- _What to do_: Transcribe the listing below exactly, leaving nothing out.

- _Records_:
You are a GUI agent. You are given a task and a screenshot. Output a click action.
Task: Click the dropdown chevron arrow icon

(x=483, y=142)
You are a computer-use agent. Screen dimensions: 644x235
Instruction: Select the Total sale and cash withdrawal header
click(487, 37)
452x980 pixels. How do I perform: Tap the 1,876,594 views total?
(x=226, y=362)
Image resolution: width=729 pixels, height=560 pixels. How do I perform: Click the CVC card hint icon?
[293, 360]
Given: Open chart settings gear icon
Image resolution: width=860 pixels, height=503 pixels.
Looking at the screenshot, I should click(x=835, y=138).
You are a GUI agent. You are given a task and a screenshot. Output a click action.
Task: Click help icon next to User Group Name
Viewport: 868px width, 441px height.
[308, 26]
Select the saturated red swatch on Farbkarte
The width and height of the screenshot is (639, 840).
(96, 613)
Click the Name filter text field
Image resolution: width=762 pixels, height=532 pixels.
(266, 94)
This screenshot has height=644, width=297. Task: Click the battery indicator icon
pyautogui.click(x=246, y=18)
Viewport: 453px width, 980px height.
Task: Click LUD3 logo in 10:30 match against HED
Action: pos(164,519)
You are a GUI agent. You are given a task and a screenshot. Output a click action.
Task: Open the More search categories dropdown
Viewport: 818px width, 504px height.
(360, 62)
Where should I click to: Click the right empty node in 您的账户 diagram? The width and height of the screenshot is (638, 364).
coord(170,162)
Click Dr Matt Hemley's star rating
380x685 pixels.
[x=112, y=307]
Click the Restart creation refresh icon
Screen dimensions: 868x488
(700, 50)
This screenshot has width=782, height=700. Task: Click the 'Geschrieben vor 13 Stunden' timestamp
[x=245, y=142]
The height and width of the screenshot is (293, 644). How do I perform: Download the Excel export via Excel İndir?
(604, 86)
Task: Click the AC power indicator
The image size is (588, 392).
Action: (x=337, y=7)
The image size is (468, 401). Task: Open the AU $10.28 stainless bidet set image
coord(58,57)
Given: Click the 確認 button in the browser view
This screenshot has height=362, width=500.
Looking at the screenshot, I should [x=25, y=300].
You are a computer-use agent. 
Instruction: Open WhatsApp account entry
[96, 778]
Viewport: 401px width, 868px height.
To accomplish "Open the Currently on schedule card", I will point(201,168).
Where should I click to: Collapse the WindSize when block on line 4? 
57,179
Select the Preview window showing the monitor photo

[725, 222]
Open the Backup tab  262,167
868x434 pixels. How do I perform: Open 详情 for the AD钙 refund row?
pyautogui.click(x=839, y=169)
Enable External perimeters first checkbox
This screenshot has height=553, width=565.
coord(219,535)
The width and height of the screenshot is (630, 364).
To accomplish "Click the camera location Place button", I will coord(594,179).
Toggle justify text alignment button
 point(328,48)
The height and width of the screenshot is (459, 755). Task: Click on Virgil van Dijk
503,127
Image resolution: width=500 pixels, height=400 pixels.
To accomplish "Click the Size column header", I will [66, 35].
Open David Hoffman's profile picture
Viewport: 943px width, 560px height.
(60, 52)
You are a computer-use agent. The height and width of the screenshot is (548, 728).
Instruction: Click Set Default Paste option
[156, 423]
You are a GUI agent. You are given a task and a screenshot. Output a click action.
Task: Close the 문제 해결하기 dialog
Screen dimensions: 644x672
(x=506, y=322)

- _Answer to this problem_:
You are a GUI agent. You are given a task and a screenshot. Output a click action.
Task: Click the dropdown chevron arrow icon

(x=483, y=142)
You are a computer-use agent. Screen dimensions: 644x235
Instruction: Select the Total sale and cash withdrawal header
click(487, 37)
452x980 pixels. How do I perform: Tap the 1,876,594 views total?
(x=226, y=362)
Image resolution: width=729 pixels, height=560 pixels. How do I perform: Click the CVC card hint icon?
[293, 360]
Given: Open chart settings gear icon
Image resolution: width=860 pixels, height=503 pixels.
Looking at the screenshot, I should click(x=835, y=138).
You are a GUI agent. You are given a task and a screenshot. Output a click action.
Task: Click help icon next to User Group Name
Viewport: 868px width, 441px height.
[308, 26]
Select the saturated red swatch on Farbkarte
The width and height of the screenshot is (639, 840).
(96, 613)
Click the Name filter text field
Image resolution: width=762 pixels, height=532 pixels.
(266, 94)
This screenshot has height=644, width=297. Task: Click the battery indicator icon
pyautogui.click(x=246, y=18)
Viewport: 453px width, 980px height.
Task: Click LUD3 logo in 10:30 match against HED
Action: pos(164,519)
You are a GUI agent. You are given a task and a screenshot. Output a click action.
Task: Open the More search categories dropdown
Viewport: 818px width, 504px height.
(360, 62)
Where should I click to: Click the right empty node in 您的账户 diagram? The width and height of the screenshot is (638, 364).
coord(170,162)
Click Dr Matt Hemley's star rating
380x685 pixels.
[x=112, y=307]
Click the Restart creation refresh icon
Screen dimensions: 868x488
(700, 50)
This screenshot has width=782, height=700. Task: Click the 'Geschrieben vor 13 Stunden' timestamp
[x=245, y=142]
The height and width of the screenshot is (293, 644). How do I perform: Download the Excel export via Excel İndir?
(604, 86)
Task: Click the AC power indicator
The image size is (588, 392).
Action: (x=337, y=7)
The image size is (468, 401). Task: Open the AU $10.28 stainless bidet set image
coord(58,57)
Given: Click the 確認 button in the browser view
This screenshot has height=362, width=500.
Looking at the screenshot, I should [x=25, y=300].
You are a computer-use agent. 
Instruction: Open WhatsApp account entry
[96, 778]
Viewport: 401px width, 868px height.
To accomplish "Open the Currently on schedule card", I will point(201,168).
Where should I click to: Collapse the WindSize when block on line 4? 
57,179
Select the Preview window showing the monitor photo

[725, 222]
Open the Backup tab  262,167
868x434 pixels. How do I perform: Open 详情 for the AD钙 refund row?
pyautogui.click(x=839, y=169)
Enable External perimeters first checkbox
This screenshot has height=553, width=565.
coord(219,535)
The width and height of the screenshot is (630, 364).
To accomplish "Click the camera location Place button", I will coord(594,179).
Toggle justify text alignment button
 point(328,48)
The height and width of the screenshot is (459, 755). Task: Click on Virgil van Dijk
503,127
Image resolution: width=500 pixels, height=400 pixels.
To accomplish "Click the Size column header", I will [66, 35].
Open David Hoffman's profile picture
Viewport: 943px width, 560px height.
(60, 52)
You are a computer-use agent. The height and width of the screenshot is (548, 728).
Instruction: Click Set Default Paste option
[156, 423]
You are a GUI agent. You are given a task and a screenshot. Output a click action.
Task: Close the 문제 해결하기 dialog
Screen dimensions: 644x672
(x=506, y=322)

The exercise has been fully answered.